ExiledTyrant -> RE: I Admit It I........ (9/28/2014 8:33:34 AM)

I admit sometimes we have to love people from afar.
I admit sometimes it's even far, far, far away.




dcnovice -> RE: I Admit It I........ (9/28/2014 8:55:35 AM)

quote:

I admit that I am very glad to report that my sister did NOT have a heart attack, and should be out of the hospital tomorrow and fully recover within a couple of months.

I admit this calls for a favorite song.

I admit I thought I'd posted this last night but don't see it.
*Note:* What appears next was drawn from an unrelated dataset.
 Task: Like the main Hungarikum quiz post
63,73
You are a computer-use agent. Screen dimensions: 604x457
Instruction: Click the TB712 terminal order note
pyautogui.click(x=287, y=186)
https://www.youtube.com/watch?v=SXh7JR9oKVE




Phoenixpower -> RE: I Admit It I........ (9/28/2014 2:34:18 PM)


quote:

ORIGINAL: ExiledTyrant

I admit sometimes we have to love people from afar.
I admit sometimes it's even far, far, far away.


Very well said, indeed...




smileforme50 -> RE: I Admit It I........ (9/28/2014 2:42:48 PM)


quote:

ORIGINAL: dcnovice

quote:

I admit that I am very glad to report that my sister did NOT have a heart attack, and should be out of the hospital tomorrow and fully recover within a couple of months.

I admit this calls for a favorite song.

I admit I thought I'd posted this last night but don't see it.

https://www.youtube.com/watch?v=SXh7JR9oKVE


Thank you! That was very nice of you dc! Especially knowing what you have been going through. I hope things are getting better for you too.




shiftyw -> RE: I Admit It I........ (9/28/2014 3:32:44 PM)

I admit...I have to suck it up and see a podiatrist
I admit it will involve needles, and probably talking about my weight and I have been putting it off for those reasons.
Now though, the way I've been walking to avoid pain in my heels, is starting to give me problems with my toenails, both these things stem from issues with my back post surgery.
I admit I could really use a day away. Preferably some 70 degrees out, breezy, but sunny beach.




ExiledTyrant -> RE: I Admit It I........ (9/28/2014 3:37:55 PM)

I admit you should see a chiropractic massage therapist. One that will deep tissue massage you into alignment, rather than crack you.
I further admit CD would be a great consultant for your problem.
I finally admit that no matter how far apart you and CD are, you're really only an email away.